Ferrari und Mercedes als Nutznießer des Newey-Abschieds?
Allein: Das darf er sogar schon im ersten Quartal 2025. Damit wird er auch Einfluss haben auf den Ferrari der Generation 2026, wenn neue Chassis- und Motorregeln das Feld durcheinanderwirbeln. Neue Autos gelten seit jeher als Neweys Spezialität. Durchaus möglich also, dass Lewis Hamilton mit seinem Wechsel nach Maranello erneut das große Los gezogen hat wie schon 2013, als er von McLaren zu Mercedes übersiedelte, die ab 2014 dank des neuen Hybridreglements die Rennen bestimmten.
Ein weiterer großer Profiteur könnte auch Mercedes-Teamchef Toto Wolff werden. Der Österreicher – aktuell gezeichnet von Sorgenfalten ob der schwachen Performance seines Silberpfeils – arbeitet intensiv an einer Verpflichtung von Max Verstappen.

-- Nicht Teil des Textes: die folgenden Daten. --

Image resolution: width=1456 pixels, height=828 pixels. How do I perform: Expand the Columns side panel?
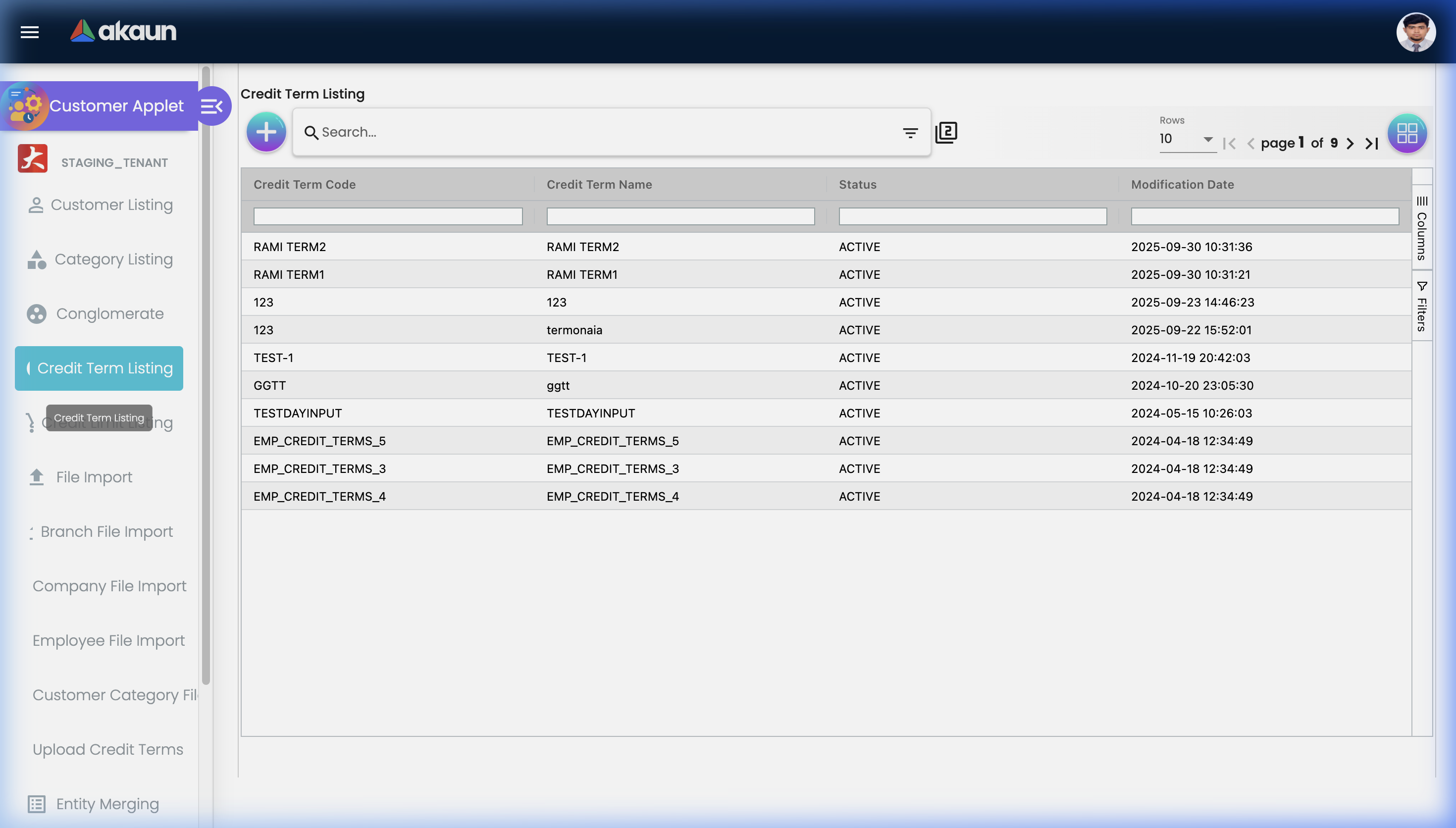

Und wenn man dessen Vater Jos so zuhört, rückt die nach Neweys Wechsel in greifbare Nähe: „Das Team läuft Gefahr auseinanderzubrechen. Davor habe ich Anfang des Jahres schon gewarnt“, sagt der Niederländer jetzt zum Telegraaf. „Für den Frieden im Team ist es wichtig, dass die wichtigsten Leute bleiben. Das ist jetzt nicht mehr der Fall. Newey geht, und Anfang des Jahres sah es so aus, als würden sie auch Helmut (Marko, Anm. d. Red.) rausschmeißen. Das ist für die Zukunft nicht gut.“
Wer die Dynamik bei Red Bull Racing seit Saisonbeginn beobachtet, für den ist klar: Horner wird auch Verstappen nicht halten können. Der Absturz des einstigen Vorzeigeteams ist hausgemacht und scheint nicht mehr aufzuhalten.
Oliver Mintzlaff verhandelte mit Eddie Jordan
Im Windschatten der Red-Bull-Krise hat sich derweil ein ehemaliger Teambesitzer wieder in die Machenschaften der aktuellen Formel 1 hineingeschlichen. Kult-Teamchef Eddie Jordan wird in der Pressemitteilung als „Freund und Manager“ bezeichnet, bei dem sich Adrian Newey bedankt. Der Ire, der einst Michael Schumacher mit seinem Jordan-Team den Einstieg in die Königsklasse ermöglicht hat, war der Strippenzieher bei den Verhandlungen mit Red Bull-CEO Oliver Mintzlaff.
Genau. Der Deutsche war es, der Newey hat ziehen lassen. Auch das spricht nicht gerade für Horners aktuelles Standing im Red-Bull-Imperium. Der Unterstützung durch die thailändischen Mehrheitseigner zum Trotz laufen Horner die Getreuen davon.